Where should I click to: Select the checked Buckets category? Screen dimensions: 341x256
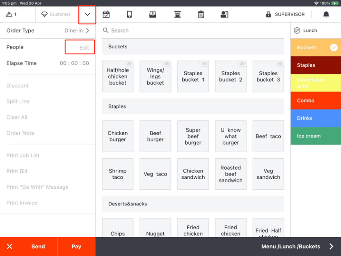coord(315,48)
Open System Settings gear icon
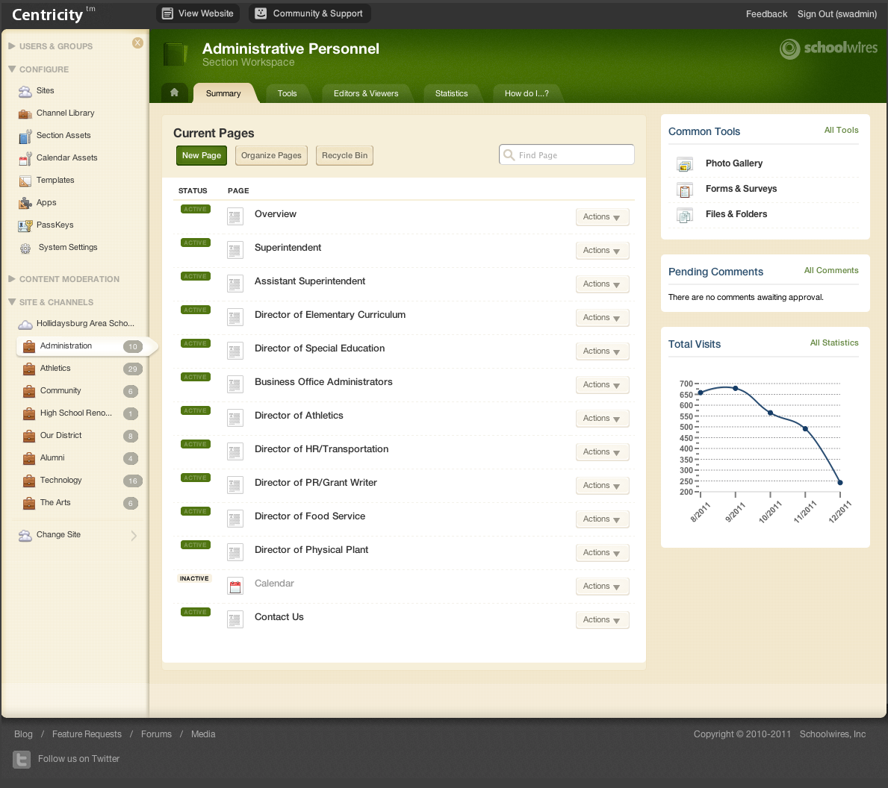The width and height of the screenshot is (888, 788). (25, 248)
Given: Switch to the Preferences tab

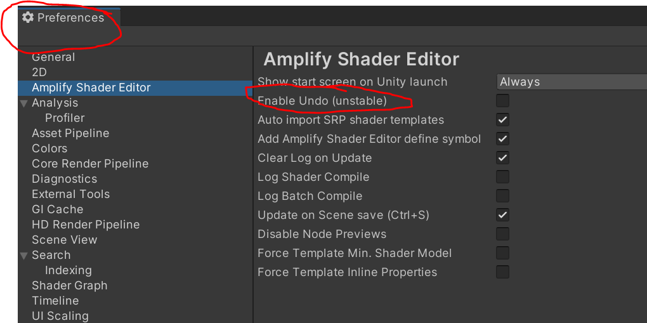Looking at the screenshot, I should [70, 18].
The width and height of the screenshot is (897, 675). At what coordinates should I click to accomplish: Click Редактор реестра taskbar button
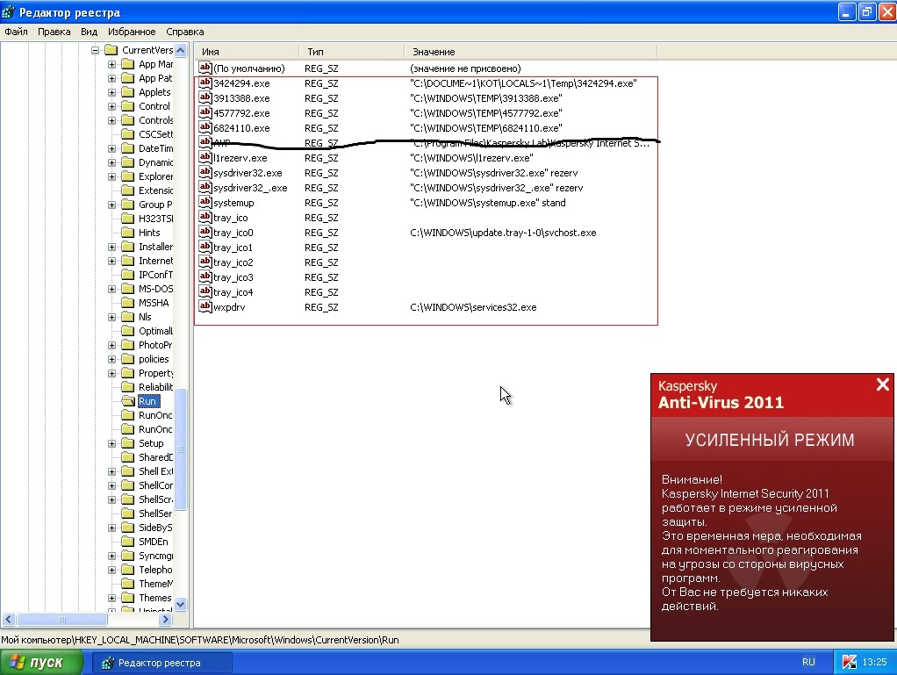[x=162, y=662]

▶ Task: A word-for-word copy of the records above is needed, pictures excluded.

▶ Task solution:
Where should I click to: Select the checked Buckets category? Screen dimensions: 341x256
coord(315,48)
Open System Settings gear icon
The width and height of the screenshot is (888, 788). (25, 248)
Given: Switch to the Preferences tab

Looking at the screenshot, I should [70, 18].
The width and height of the screenshot is (897, 675). At what coordinates should I click to accomplish: Click Редактор реестра taskbar button
[x=162, y=662]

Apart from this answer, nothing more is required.